Copy every line that holds the string "Given" from the data below.

Pixel coordinate grounding data:
________________________________________

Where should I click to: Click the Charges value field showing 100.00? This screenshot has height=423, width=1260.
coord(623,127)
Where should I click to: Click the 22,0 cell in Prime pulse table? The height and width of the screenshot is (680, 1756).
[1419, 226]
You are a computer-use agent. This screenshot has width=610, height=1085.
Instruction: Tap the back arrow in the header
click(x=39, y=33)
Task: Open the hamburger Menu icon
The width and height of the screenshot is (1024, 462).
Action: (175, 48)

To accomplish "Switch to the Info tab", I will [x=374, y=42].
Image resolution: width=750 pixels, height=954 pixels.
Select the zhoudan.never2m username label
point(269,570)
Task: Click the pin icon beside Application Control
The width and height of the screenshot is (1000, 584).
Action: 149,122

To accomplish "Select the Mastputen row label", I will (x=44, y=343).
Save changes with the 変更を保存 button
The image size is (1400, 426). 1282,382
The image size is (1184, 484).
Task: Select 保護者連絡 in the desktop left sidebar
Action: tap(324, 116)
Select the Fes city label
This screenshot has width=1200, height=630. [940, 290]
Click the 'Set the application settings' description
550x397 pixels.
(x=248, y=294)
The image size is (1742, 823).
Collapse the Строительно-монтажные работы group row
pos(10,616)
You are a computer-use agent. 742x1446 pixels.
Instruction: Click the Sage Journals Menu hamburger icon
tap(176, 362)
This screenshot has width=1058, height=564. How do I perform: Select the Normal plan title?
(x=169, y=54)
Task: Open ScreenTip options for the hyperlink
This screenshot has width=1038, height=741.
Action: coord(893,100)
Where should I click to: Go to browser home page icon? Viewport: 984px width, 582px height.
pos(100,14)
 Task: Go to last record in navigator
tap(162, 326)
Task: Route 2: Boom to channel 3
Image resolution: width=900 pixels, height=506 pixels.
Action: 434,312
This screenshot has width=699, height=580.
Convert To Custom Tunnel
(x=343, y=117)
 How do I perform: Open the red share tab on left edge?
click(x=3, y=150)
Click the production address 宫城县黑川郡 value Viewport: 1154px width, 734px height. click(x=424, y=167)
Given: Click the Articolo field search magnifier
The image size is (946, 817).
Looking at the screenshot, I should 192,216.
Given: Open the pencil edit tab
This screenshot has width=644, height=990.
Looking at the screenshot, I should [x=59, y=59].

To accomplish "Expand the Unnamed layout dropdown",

________________________________________

Reply to the exercise ::
Given: Click the Articolo field search magnifier
Given: Open the pencil edit tab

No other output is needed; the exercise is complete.